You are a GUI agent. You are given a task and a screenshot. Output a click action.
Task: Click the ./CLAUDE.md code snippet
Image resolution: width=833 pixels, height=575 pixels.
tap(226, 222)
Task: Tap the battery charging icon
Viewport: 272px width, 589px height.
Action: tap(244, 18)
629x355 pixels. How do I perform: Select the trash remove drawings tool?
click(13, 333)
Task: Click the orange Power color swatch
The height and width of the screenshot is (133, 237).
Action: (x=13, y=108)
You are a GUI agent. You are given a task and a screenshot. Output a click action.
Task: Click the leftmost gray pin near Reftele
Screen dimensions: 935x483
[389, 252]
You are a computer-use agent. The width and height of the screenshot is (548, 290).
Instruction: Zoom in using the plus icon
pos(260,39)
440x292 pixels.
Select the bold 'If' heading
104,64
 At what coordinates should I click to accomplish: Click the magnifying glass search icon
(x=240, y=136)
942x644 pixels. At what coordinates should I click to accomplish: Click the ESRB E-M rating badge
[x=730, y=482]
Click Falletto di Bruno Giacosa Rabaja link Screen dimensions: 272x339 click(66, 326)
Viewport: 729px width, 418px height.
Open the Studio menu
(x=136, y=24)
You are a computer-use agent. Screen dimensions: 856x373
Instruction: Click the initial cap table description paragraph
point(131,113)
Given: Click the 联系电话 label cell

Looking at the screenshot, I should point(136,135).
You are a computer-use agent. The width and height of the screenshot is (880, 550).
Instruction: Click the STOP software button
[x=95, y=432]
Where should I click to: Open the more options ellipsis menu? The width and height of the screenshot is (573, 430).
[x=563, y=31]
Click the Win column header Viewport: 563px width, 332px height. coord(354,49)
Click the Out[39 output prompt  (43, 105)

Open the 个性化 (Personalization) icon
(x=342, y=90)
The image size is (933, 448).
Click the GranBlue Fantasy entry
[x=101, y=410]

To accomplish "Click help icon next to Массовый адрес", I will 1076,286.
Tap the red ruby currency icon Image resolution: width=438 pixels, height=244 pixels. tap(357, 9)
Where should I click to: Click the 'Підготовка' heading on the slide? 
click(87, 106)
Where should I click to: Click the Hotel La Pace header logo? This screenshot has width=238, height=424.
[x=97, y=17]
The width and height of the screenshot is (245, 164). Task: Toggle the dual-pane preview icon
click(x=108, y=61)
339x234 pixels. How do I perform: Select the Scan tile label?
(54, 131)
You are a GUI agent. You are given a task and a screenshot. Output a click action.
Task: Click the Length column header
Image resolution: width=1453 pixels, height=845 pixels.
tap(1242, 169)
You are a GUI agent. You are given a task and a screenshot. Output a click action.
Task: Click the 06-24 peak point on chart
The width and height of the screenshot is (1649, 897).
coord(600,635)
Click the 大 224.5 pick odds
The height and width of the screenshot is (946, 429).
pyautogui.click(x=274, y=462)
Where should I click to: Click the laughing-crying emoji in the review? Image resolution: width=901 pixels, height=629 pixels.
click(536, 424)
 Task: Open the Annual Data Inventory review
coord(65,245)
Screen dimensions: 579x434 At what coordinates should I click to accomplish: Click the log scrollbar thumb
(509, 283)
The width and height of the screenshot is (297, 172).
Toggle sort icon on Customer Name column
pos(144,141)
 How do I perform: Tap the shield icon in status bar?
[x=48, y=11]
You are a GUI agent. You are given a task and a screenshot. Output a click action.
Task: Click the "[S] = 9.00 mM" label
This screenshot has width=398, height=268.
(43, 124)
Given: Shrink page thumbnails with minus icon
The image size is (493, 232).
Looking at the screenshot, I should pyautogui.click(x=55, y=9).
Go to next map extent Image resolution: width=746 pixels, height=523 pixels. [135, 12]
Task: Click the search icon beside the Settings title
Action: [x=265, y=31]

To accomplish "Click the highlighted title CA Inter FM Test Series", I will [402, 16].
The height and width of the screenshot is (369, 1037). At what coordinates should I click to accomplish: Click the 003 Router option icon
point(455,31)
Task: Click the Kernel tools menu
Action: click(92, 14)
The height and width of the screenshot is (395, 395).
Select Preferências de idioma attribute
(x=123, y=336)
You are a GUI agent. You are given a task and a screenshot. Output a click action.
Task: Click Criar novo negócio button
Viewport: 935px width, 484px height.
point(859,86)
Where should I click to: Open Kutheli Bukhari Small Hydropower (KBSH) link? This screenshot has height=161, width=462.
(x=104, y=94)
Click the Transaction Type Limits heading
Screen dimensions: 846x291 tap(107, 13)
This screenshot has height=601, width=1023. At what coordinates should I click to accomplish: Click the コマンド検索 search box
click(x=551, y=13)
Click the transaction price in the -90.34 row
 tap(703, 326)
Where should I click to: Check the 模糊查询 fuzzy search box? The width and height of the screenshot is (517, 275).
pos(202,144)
=-=-=
• _Description of the task_
This exercise requires that all of the entries be repeated exactly.

• _Exercise solution_
You are a GUI agent. You are given a task and a screenshot. Output a click action.
Task: Click the ./CLAUDE.md code snippet
Image resolution: width=833 pixels, height=575 pixels.
tap(226, 222)
Task: Tap the battery charging icon
Viewport: 272px width, 589px height.
Action: tap(244, 18)
629x355 pixels. How do I perform: Select the trash remove drawings tool?
click(13, 333)
Task: Click the orange Power color swatch
The height and width of the screenshot is (133, 237).
Action: (x=13, y=108)
You are a GUI agent. You are given a task and a screenshot. Output a click action.
Task: Click the leftmost gray pin near Reftele
Screen dimensions: 935x483
[389, 252]
You are a computer-use agent. The width and height of the screenshot is (548, 290).
Instruction: Zoom in using the plus icon
pos(260,39)
440x292 pixels.
Select the bold 'If' heading
104,64
 At what coordinates should I click to accomplish: Click the magnifying glass search icon
(x=240, y=136)
942x644 pixels. At what coordinates should I click to accomplish: Click the ESRB E-M rating badge
[x=730, y=482]
Click Falletto di Bruno Giacosa Rabaja link Screen dimensions: 272x339 click(66, 326)
Viewport: 729px width, 418px height.
Open the Studio menu
(x=136, y=24)
You are a computer-use agent. Screen dimensions: 856x373
Instruction: Click the initial cap table description paragraph
point(131,113)
Given: Click the 联系电话 label cell

Looking at the screenshot, I should point(136,135).
You are a computer-use agent. The width and height of the screenshot is (880, 550).
Instruction: Click the STOP software button
[x=95, y=432]
Where should I click to: Open the more options ellipsis menu? The width and height of the screenshot is (573, 430).
[x=563, y=31]
Click the Win column header Viewport: 563px width, 332px height. coord(354,49)
Click the Out[39 output prompt  (43, 105)

Open the 个性化 (Personalization) icon
(x=342, y=90)
The image size is (933, 448).
Click the GranBlue Fantasy entry
[x=101, y=410]

To accomplish "Click help icon next to Массовый адрес", I will 1076,286.
Tap the red ruby currency icon Image resolution: width=438 pixels, height=244 pixels. tap(357, 9)
Where should I click to: Click the 'Підготовка' heading on the slide? 
click(87, 106)
Where should I click to: Click the Hotel La Pace header logo? This screenshot has width=238, height=424.
[x=97, y=17]
The width and height of the screenshot is (245, 164). Task: Toggle the dual-pane preview icon
click(x=108, y=61)
339x234 pixels. How do I perform: Select the Scan tile label?
(54, 131)
You are a GUI agent. You are given a task and a screenshot. Output a click action.
Task: Click the Length column header
Image resolution: width=1453 pixels, height=845 pixels.
tap(1242, 169)
You are a GUI agent. You are given a task and a screenshot. Output a click action.
Task: Click the 06-24 peak point on chart
The width and height of the screenshot is (1649, 897).
coord(600,635)
Click the 大 224.5 pick odds
The height and width of the screenshot is (946, 429).
pyautogui.click(x=274, y=462)
Where should I click to: Click the laughing-crying emoji in the review? Image resolution: width=901 pixels, height=629 pixels.
click(536, 424)
 Task: Open the Annual Data Inventory review
coord(65,245)
Screen dimensions: 579x434 At what coordinates should I click to accomplish: Click the log scrollbar thumb
(509, 283)
The width and height of the screenshot is (297, 172).
Toggle sort icon on Customer Name column
pos(144,141)
 How do I perform: Tap the shield icon in status bar?
[x=48, y=11]
You are a GUI agent. You are given a task and a screenshot. Output a click action.
Task: Click the "[S] = 9.00 mM" label
This screenshot has width=398, height=268.
(43, 124)
Given: Shrink page thumbnails with minus icon
The image size is (493, 232).
Looking at the screenshot, I should pyautogui.click(x=55, y=9).
Go to next map extent Image resolution: width=746 pixels, height=523 pixels. [135, 12]
Task: Click the search icon beside the Settings title
Action: [x=265, y=31]

To accomplish "Click the highlighted title CA Inter FM Test Series", I will [402, 16].
The height and width of the screenshot is (369, 1037). At what coordinates should I click to accomplish: Click the 003 Router option icon
point(455,31)
Task: Click the Kernel tools menu
Action: click(92, 14)
The height and width of the screenshot is (395, 395).
Select Preferências de idioma attribute
(x=123, y=336)
You are a GUI agent. You are given a task and a screenshot. Output a click action.
Task: Click Criar novo negócio button
Viewport: 935px width, 484px height.
point(859,86)
Where should I click to: Open Kutheli Bukhari Small Hydropower (KBSH) link? This screenshot has height=161, width=462.
(x=104, y=94)
Click the Transaction Type Limits heading
Screen dimensions: 846x291 tap(107, 13)
This screenshot has height=601, width=1023. At what coordinates should I click to accomplish: Click the コマンド検索 search box
click(x=551, y=13)
Click the transaction price in the -90.34 row
 tap(703, 326)
Where should I click to: Check the 模糊查询 fuzzy search box? The width and height of the screenshot is (517, 275).
pos(202,144)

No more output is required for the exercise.